Problem details:
With the pictures left aside, write out exactly the lines of the listing below from the line with "Task: Click the AutoCAD icon in title bar" to the line with "Screen dimensions: 939x381", both included, and only those.

─── Records provided ───

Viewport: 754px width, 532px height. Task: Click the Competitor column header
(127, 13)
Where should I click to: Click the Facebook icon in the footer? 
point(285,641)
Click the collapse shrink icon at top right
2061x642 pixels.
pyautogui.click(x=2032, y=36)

───
─── Records provided ───

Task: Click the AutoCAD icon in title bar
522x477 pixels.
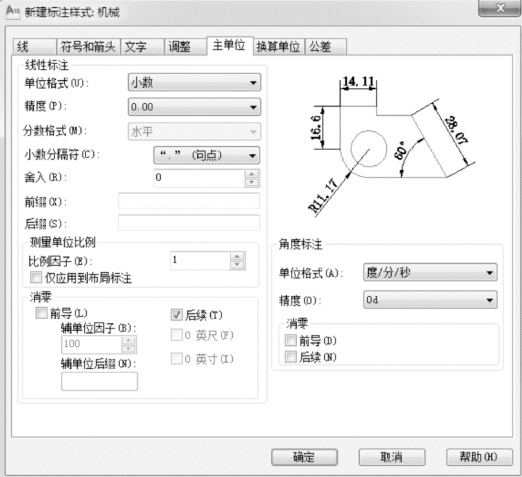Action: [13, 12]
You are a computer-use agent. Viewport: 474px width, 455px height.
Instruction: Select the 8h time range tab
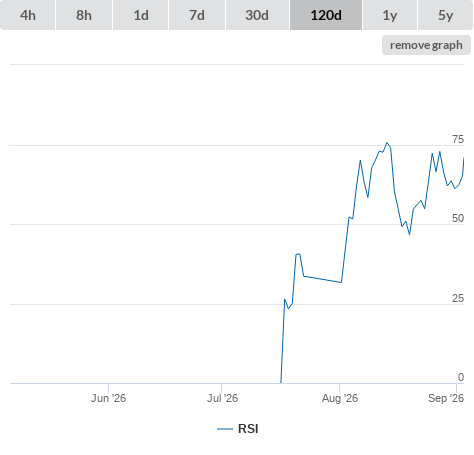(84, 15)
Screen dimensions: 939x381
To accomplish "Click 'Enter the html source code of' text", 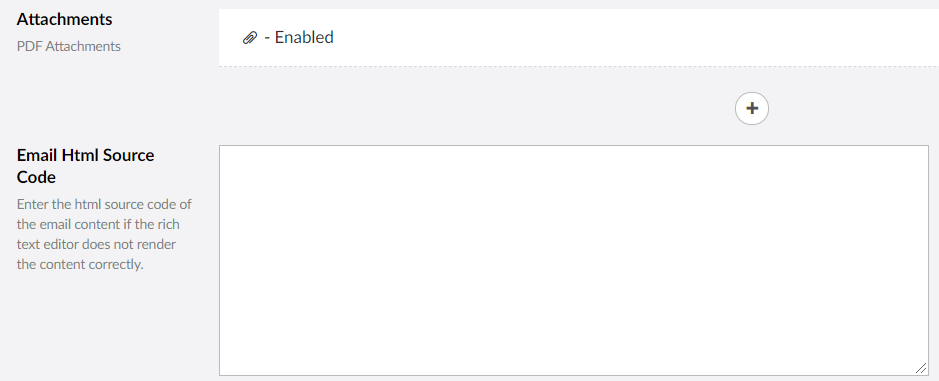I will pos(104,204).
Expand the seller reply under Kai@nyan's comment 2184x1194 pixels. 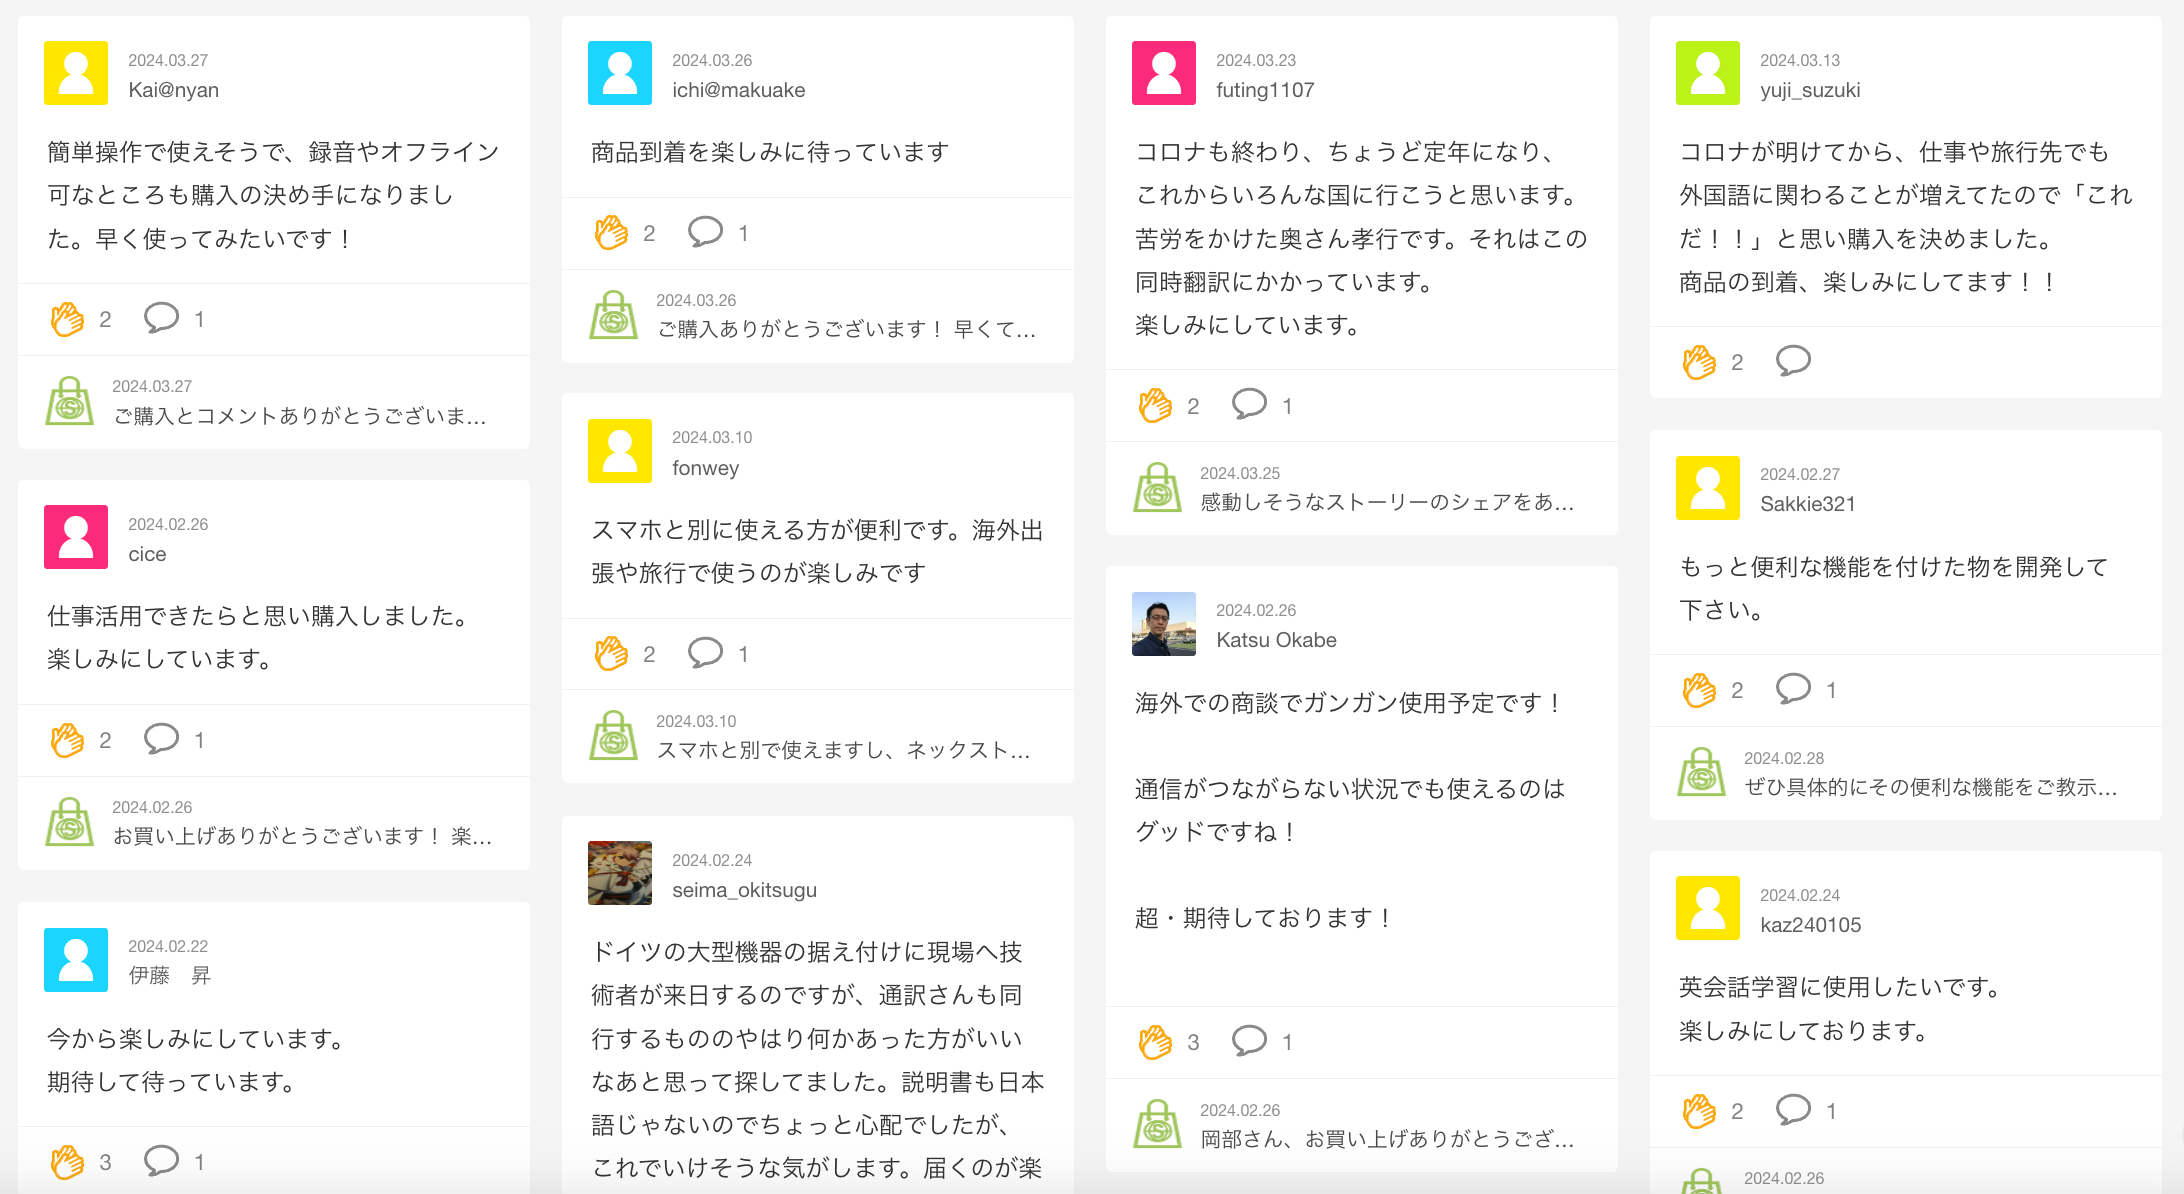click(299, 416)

───

Written response:
Task: Click the AutoCAD icon in title bar
522x477 pixels.
Action: [13, 12]
You are a computer-use agent. Viewport: 474px width, 455px height.
Instruction: Select the 8h time range tab
(84, 15)
Screen dimensions: 939x381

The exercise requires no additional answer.